Izquierda, derecha y libertad

El 15 de mayo de 2011 recibí una llamada telefónica inesperada. Mi amigo más antiguo -llamémoslo G.- había acudido a la Puerta del Sol de Madrid y en aquel momento, para él emocionante, se había acordado de mí. Quería compartir conmigo su entusiasmo por un movimiento social en cuyo nacimiento estaba participando. En directo. Me pilló tan de sorpresa que apenas supe responderle con un comentario escéptico, para salir del paso. Mi gran amigo, el que siempre había sido más sensato que yo, había perdido la cabeza y se había pasado al enemigo. ¿Cómo podía estar sucediendo una cosa así?

Aquella llamada me trastornó profundamente. Tengo una gran intuición, pero razonando soy lento. Necesito darle muchas vueltas a las cosas, analizarlas desde todos los puntos de vista y descartar todas las posibles alternativas antes de estar seguro de lo que argumento. Y detrás de aquella llamada había mucha tela para cortar. Lo que estaba sucediendo en mi país era un cambio cualitativo que yo me resistía a aceptar, y aquella llamada me obligaba a mirar de frente a la realidad.

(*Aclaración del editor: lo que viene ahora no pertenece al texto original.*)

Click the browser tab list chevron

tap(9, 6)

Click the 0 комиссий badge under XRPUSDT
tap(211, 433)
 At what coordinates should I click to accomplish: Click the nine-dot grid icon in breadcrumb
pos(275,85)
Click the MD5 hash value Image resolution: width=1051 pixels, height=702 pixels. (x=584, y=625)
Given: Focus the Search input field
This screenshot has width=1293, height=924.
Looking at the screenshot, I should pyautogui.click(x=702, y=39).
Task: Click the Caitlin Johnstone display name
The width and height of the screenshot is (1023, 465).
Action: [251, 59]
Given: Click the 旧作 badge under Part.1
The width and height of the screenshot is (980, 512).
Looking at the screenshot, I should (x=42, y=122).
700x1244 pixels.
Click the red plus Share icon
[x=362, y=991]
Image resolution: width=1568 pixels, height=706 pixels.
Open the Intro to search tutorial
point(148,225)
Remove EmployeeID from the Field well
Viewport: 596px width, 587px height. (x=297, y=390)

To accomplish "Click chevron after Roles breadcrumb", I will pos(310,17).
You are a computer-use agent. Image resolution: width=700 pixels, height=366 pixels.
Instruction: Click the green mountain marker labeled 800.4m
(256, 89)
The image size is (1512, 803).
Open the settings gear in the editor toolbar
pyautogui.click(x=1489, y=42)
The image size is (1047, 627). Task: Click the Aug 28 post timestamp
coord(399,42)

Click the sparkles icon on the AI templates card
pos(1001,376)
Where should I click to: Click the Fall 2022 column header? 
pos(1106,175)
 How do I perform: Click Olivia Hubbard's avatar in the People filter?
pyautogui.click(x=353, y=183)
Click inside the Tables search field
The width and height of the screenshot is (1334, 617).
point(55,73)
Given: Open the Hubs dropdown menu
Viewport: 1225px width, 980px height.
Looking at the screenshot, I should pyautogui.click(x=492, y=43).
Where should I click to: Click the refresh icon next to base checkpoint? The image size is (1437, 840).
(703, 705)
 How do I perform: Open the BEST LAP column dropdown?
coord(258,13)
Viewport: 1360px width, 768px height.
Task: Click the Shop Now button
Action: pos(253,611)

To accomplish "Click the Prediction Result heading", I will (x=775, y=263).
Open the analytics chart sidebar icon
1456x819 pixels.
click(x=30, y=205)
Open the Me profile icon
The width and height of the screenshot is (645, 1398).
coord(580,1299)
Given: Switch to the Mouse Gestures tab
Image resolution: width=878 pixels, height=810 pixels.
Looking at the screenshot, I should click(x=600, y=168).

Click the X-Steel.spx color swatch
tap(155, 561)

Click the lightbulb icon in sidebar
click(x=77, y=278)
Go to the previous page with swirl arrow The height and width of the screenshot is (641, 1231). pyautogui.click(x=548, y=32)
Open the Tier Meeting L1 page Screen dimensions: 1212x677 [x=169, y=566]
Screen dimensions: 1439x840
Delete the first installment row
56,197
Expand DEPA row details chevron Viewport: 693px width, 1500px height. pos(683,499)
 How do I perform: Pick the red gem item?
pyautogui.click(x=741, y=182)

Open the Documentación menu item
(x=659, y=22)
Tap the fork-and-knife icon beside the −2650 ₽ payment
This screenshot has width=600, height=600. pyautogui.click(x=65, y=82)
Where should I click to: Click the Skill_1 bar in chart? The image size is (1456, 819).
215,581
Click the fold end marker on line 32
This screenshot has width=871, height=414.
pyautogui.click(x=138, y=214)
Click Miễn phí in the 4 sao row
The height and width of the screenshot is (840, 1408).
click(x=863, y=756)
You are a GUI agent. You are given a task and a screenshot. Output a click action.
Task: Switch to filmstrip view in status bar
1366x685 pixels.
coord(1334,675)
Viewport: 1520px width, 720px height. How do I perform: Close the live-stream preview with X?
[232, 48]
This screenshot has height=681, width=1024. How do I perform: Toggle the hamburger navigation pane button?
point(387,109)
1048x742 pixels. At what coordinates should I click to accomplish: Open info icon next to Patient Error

El caso de G. no era el único que yo había conocido. A bote pronto, me vienen a la mente dos más. Los dos eran amigos muy queridos. Muy buena gente, como suele decirse. Los dos se pasaron al bando de los malos. No espero que ninguno de ellos se asome nunca a este blog, pero aun así los mencionaré sólo por sus iniciales.

Conozco a M. desde la más tierna infancia. Su familia y la mía veraneaban en la misma playa. Tenía cuatro hermanos varones, y el mayor de todos ellos era el alevín de mi grupo de amigos. Con los años, las diferencias de edades se difuminaron, y de todos los hermanos él fue el único con el que mantuve contacto durante muchos años, a pesar de mis idas y venidas de uno a otro país. El era un hombre de derecha, con las ideas claras. Yo entonces todavía coqueteaba con la izquierda, pero siempre sentí admiración por la nobleza que traslucían sus convicciones. M. no era sectario, se sentía unido al resto de los españoles, defendía a su familia, no era envidioso y siempre estaba dispuesto a echarte una mano.

Cuando dejó su trabajo en una notaría de Valencia, perdimos el contacto. El estaba cambiando. Se separó de su mujer, empezó a renegar de sus antiguas ideas y, finalmente, hace unos años -la última vez que nos encontramos- vi en él el polo opuesto del M. que yo había conocido. Hacía poco que había estallado la burbuja inmobiliaria, y él ahora repetía como un loro las manidas consignas izquierdistas. Se había vuelto envidioso y sectario. Quizá no es casualidad que, a pesar de mis intentos, no nos hayamos vuelto a ver.

J. era uno de los amigos que hice en aquel pueblo de Valencia, cuando fui a parar allí con mi vieja furgoneta en el año 80. Le gustaba conocer mundo y le agobiaba el provincianismo circundante. No sólo la mentalidad provinciana, sino la ideología provinciana, que por aquel entonces todavía no merecía el nombre de nacionalismo. Fue a trabajar a la vendimia francesa en varias ocasiones y, posiblemente en uno de aquellos viajes, se presentó en Ginebra, donde yo vivía por entonces.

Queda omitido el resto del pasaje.